MESS ve Türk Metal MİB’i Birleşik Metal-İş bürokrasisinin parçası olarak göstermeye de çalıştı, Kürt hareketiyle ilişkilendirip, “PKK’li” diye de tanımladı. Böylece Türk şovenizminin dümenine su taşıdılar. İhanet şebekesi Türk Metal patronu Pevrul Kavlak 10 Mayıs’ta katıldığı Bursa Olay TV’de canlı olarak yayınlanan programında öncü metal işçilerinin birleşme merkezi olan MİB’i açıkça “terörist” olarak yaftalayarak, metal işçilerini milliyetçilik silahıyla avlamaya çalışmıştı.

On binlerce metal işçisi ülkenin dört bir yanında sermaye ve işbirlikçi Türk Metal çetesinin karşısına dikildi. Bu ayaklanma karşısında MESS ve Türk Metal şirketinin etekleri tutuştu. Tam da bu nedenle sermaye devleti harekete geçti ve MİB’e yönelik operasyon düzenledi. Bastırılmak ve kırılmak istenen metal işçilerinin büyük mücadelesiydi.

Anadolu Ajansı tarafından servis edilen haberde, “istihbarı çalışmalar sonucu, 15 Mayıs’tan itibaren 4 ayrı fabrikada iş bırakılması eylemlerinin, şehrin dışından gelen kişiler tarafından yönlendirildiği” iddia edildi. MİB çalışanlarının gözaltına alınması İşçileri eyleme teşvik etmek suretiyle üretimin durdurulması ve iş yerlerinin tahliye edilmemesi, oluşan toplumsal kaos ortamından istifadeyle örgütsel tabanlarını genişletme amacı taşıdıkları” yönündeki komplocu iddialarla gerekçelendirildi. Aynı açıklamada on binlerce metal işçisinin fabrikalarda üretimi durdurarak ortaya koydukları direniş hedef alındı. Şüphelilerin eylemlerini, sosyal paylaşım ağı üzerinde kurdukları Metal İşçileri Birliği (MİB) isimli grup ile Kızılbayrak adlı dergi üzerinden yaptıkları yayınlar ve oluşturdukları Fabrikalar Arası Kurul (FAK) toplantılarında alınan kararlarla gerçekleştirdikleri” öne sürülerek metal fırtınasını yaratan işçilerin milliyetçilik duyguları şaha kaldırılmak istendi.
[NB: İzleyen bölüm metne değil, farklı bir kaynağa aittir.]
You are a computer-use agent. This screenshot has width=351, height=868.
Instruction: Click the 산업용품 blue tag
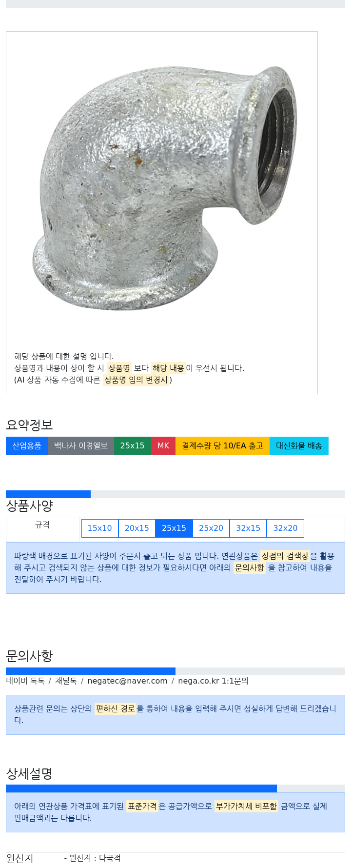pyautogui.click(x=27, y=446)
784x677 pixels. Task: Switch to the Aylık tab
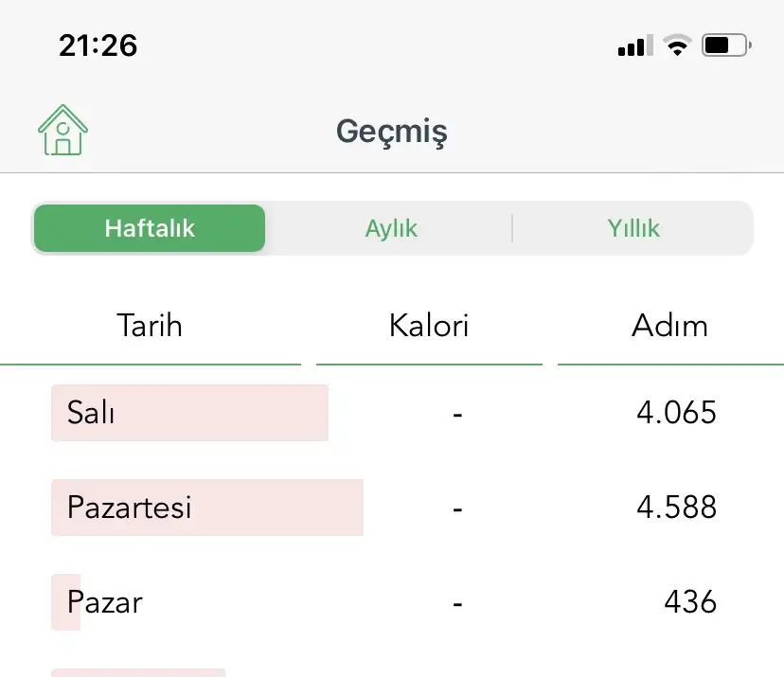(x=391, y=228)
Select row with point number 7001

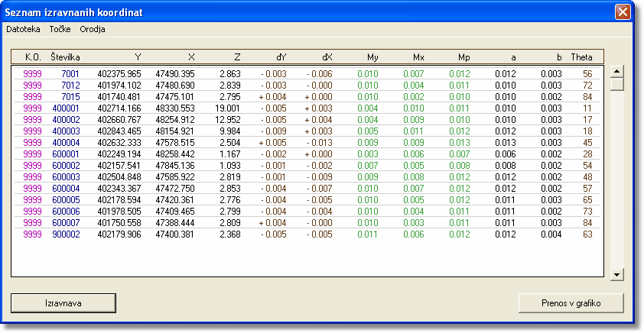click(70, 73)
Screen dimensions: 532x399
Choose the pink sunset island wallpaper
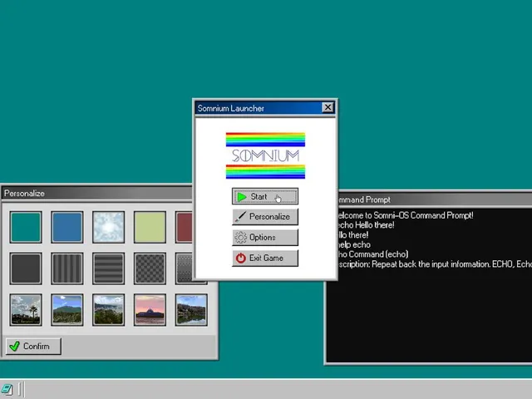pyautogui.click(x=150, y=310)
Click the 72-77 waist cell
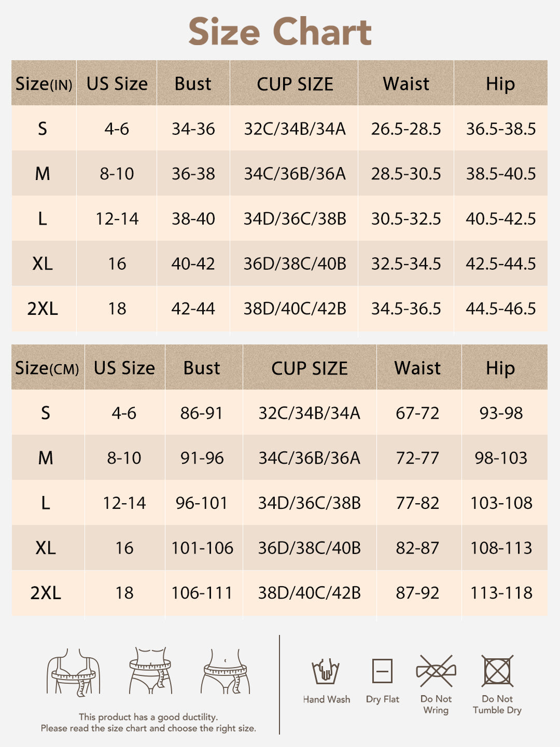This screenshot has width=560, height=747. coord(417,458)
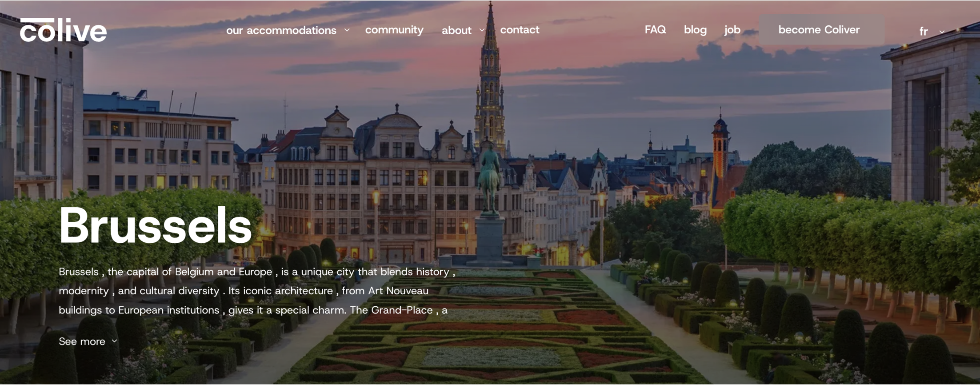Click the illuminated town hall spire
The image size is (980, 385).
tap(490, 80)
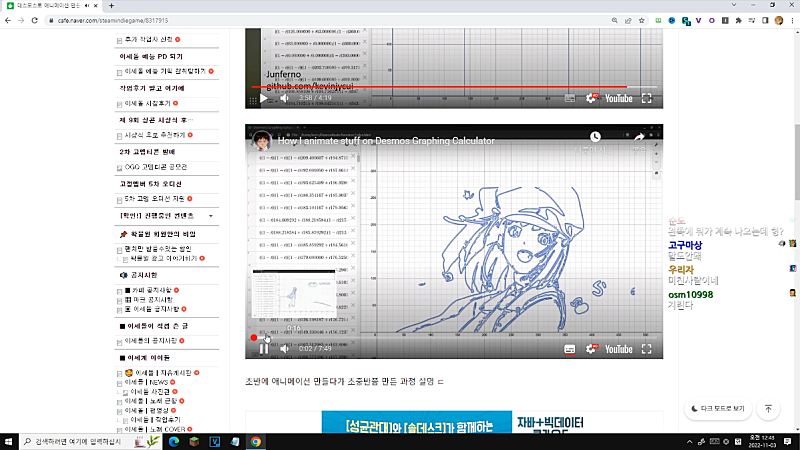This screenshot has height=450, width=800.
Task: Toggle 다크 모드로 보기 dark mode
Action: (716, 408)
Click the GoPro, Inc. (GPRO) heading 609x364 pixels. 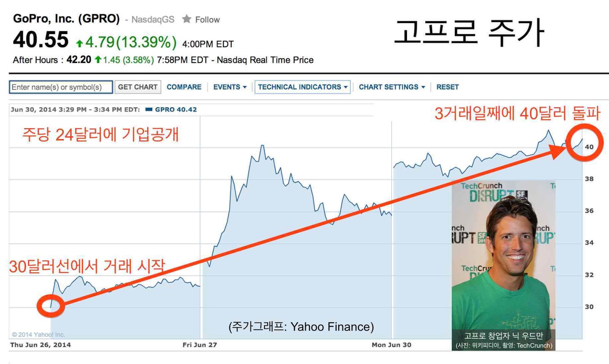click(x=66, y=19)
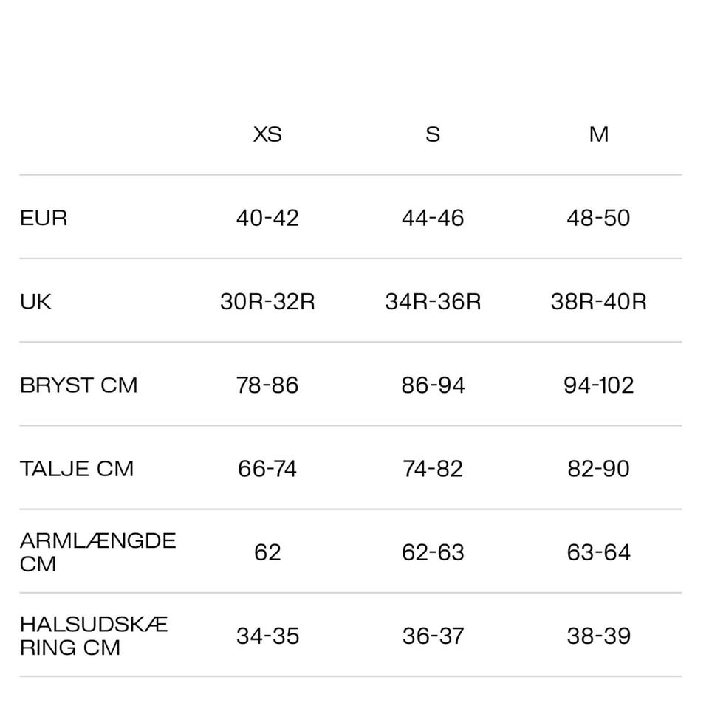Click the HALSUDSKÆRING CM row label
This screenshot has height=728, width=709.
click(x=94, y=636)
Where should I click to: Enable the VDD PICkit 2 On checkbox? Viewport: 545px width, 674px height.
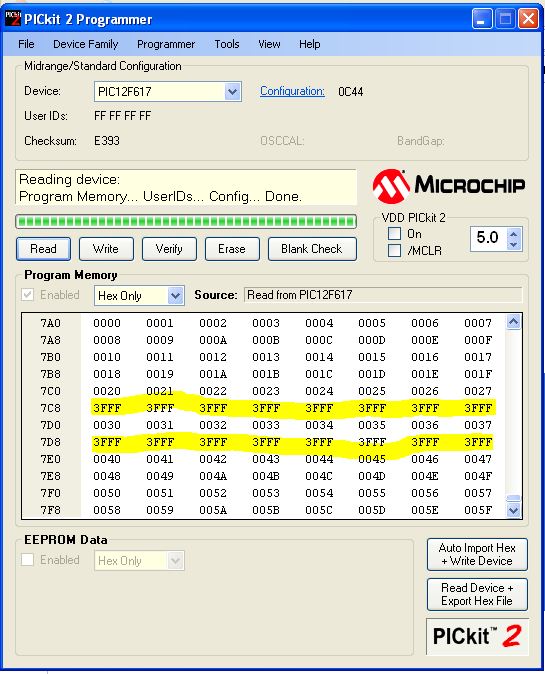[394, 233]
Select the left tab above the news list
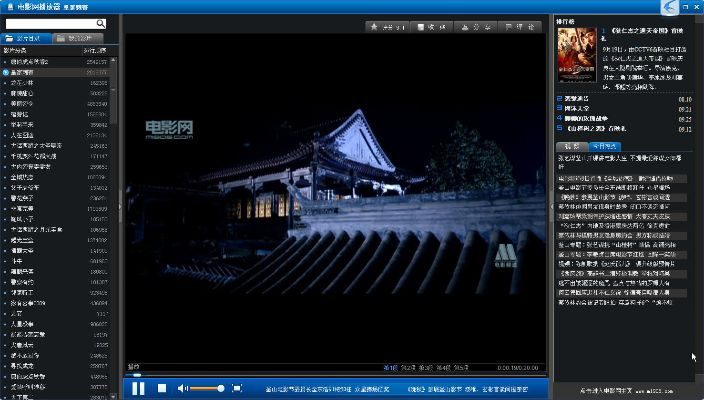The image size is (704, 400). [573, 146]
MESS, Türk Metal AŞ ve sermaye devleti, PKK ile süren düşük yoğunluklu savaş yıllarında sınıf hareketinin öncü isimlerini hep “PKK’li”, “anarşist”, “komünist”, “vatan haini” gibi söylemlerle işçiye şikayet ettiler. Böylece işçiyi sınıf bilincinden koparıp milliyetçilikle sersemletmeye çalıştılar. Uzun yıllar milliyetçilik kirli silahıyla metal işçilerinin öfkesi ve tepkisini dizginlemeyi başardılar. Gelen asker cenazeleri üzerindeki hassasiyeti Türk Metal yıllarca tepe tepe kullandı. MESS patronları da Türk Metal ihanet şebekesinin otobüslere işçileri doldurup şehir merkezinde miting düzenlemesine, Kürt hareketine, ilerici ve devrimcilere karşı linçlere tam destek verdiler.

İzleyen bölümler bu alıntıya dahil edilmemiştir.